The effect of homophily on disparate visibility of minorities in people recommender systems

Demographics and homophily are the main drivers behind people recommendation in social networks and can affect the visibility that is given to users when they are recommended. These phenomena mainly impact users who belong to the minority groups, which have lower possibilities of being recommended, unless they are highly homophilic.

In a recent ICWSM 2020 paper, with Francesco Fabbri, Francesco Bonchi, and Carlos Castillo, we assessed the existence of disparate visibility phenomena occurring in social people recommender systems. By splitting users into groups based on their sensitive attributes (gender and age), we studied disparate visibility phenomena.

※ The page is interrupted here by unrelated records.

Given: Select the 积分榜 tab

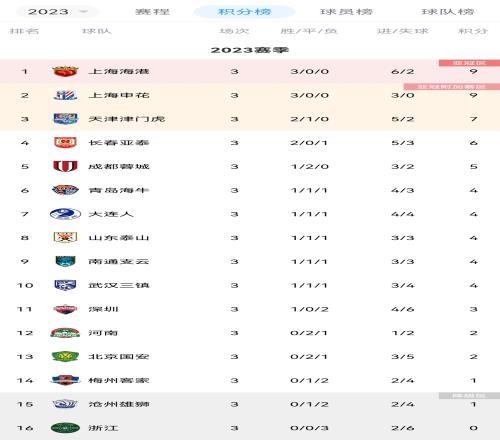Looking at the screenshot, I should [244, 12].
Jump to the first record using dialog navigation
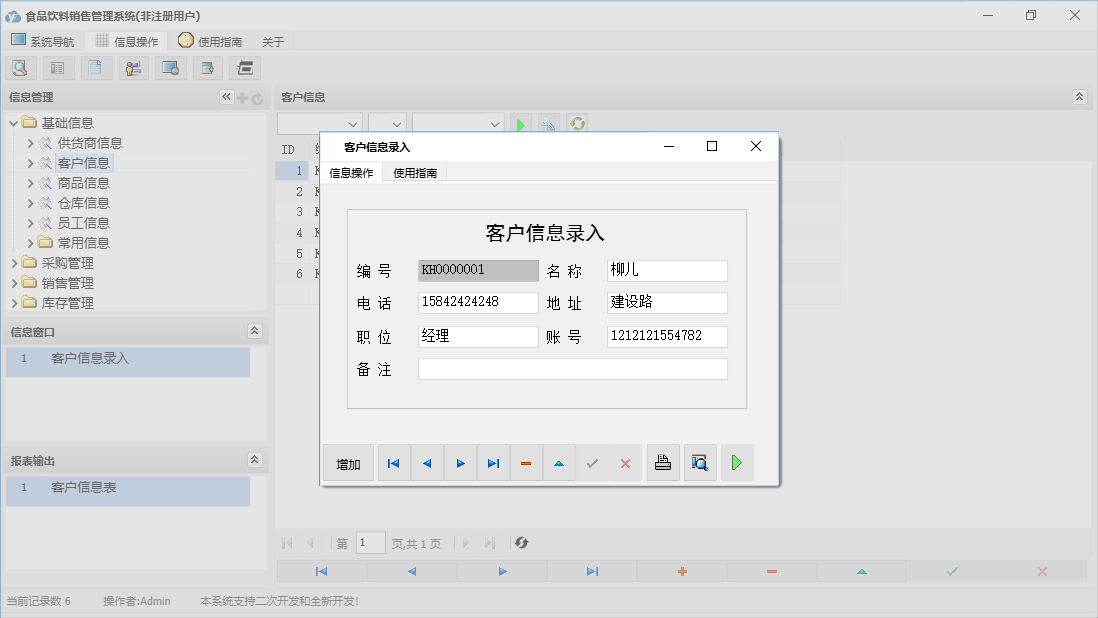This screenshot has width=1098, height=618. click(394, 462)
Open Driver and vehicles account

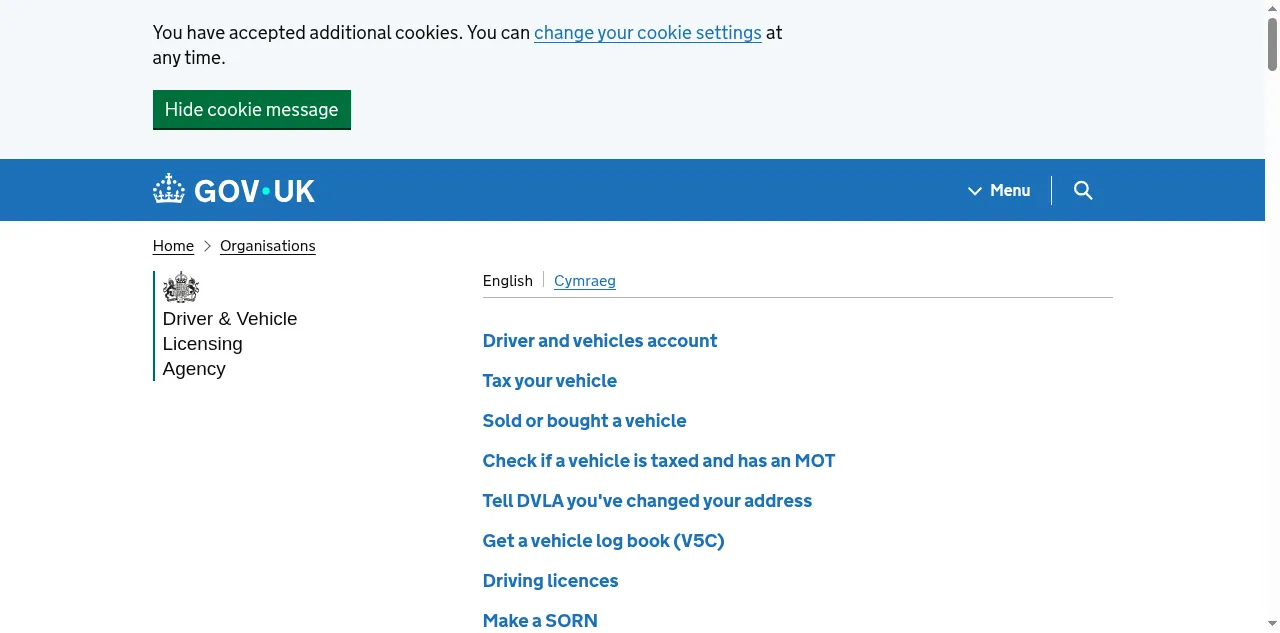[599, 341]
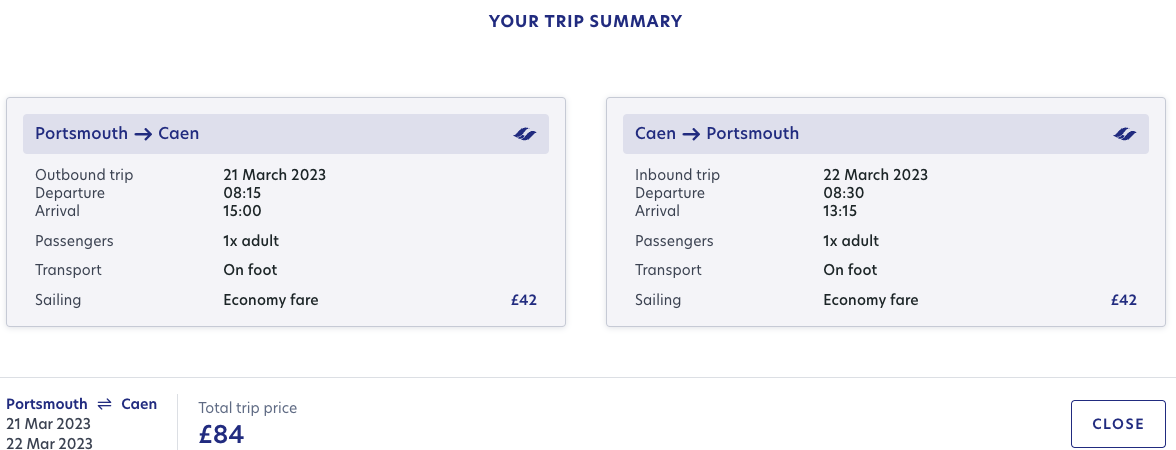Click the footer date 22 Mar 2023
The image size is (1176, 450).
[50, 443]
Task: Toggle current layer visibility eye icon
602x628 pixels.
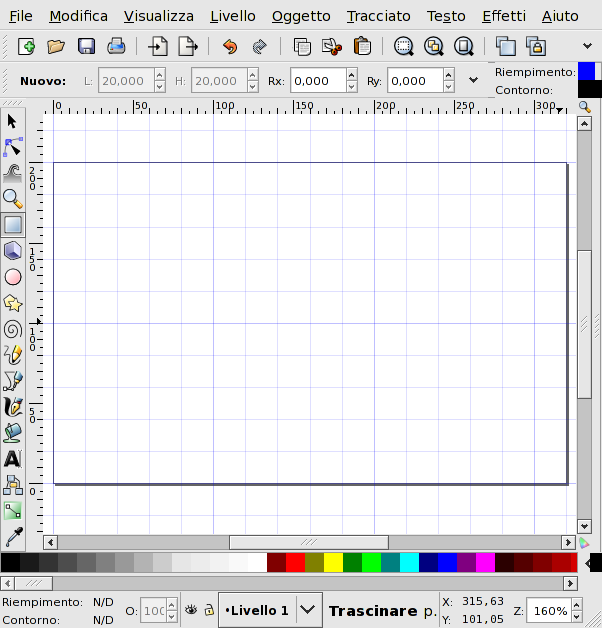Action: [190, 609]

Disparate visibility occurs if the users in that group are recommended more or less than their representation in the data. In other words, we expect the users in a group to be recommended according to their proportion in the data.

To assess these phenomena, we considered data coming from two real-world social networks (TUENTI and POKEC) and analyzed three state-of-the-art people recommender systems (Adamic-Adar, SALSA, and ALS), plus a random-based approach. We measured the visibility given to the different groups and saw if and to what extent disparities occurred for users who belonged to different demographic groups.

Remark. In our work, we also performed an extensive analysis on synthetic data, not reported in this blog post, but available in the original paper.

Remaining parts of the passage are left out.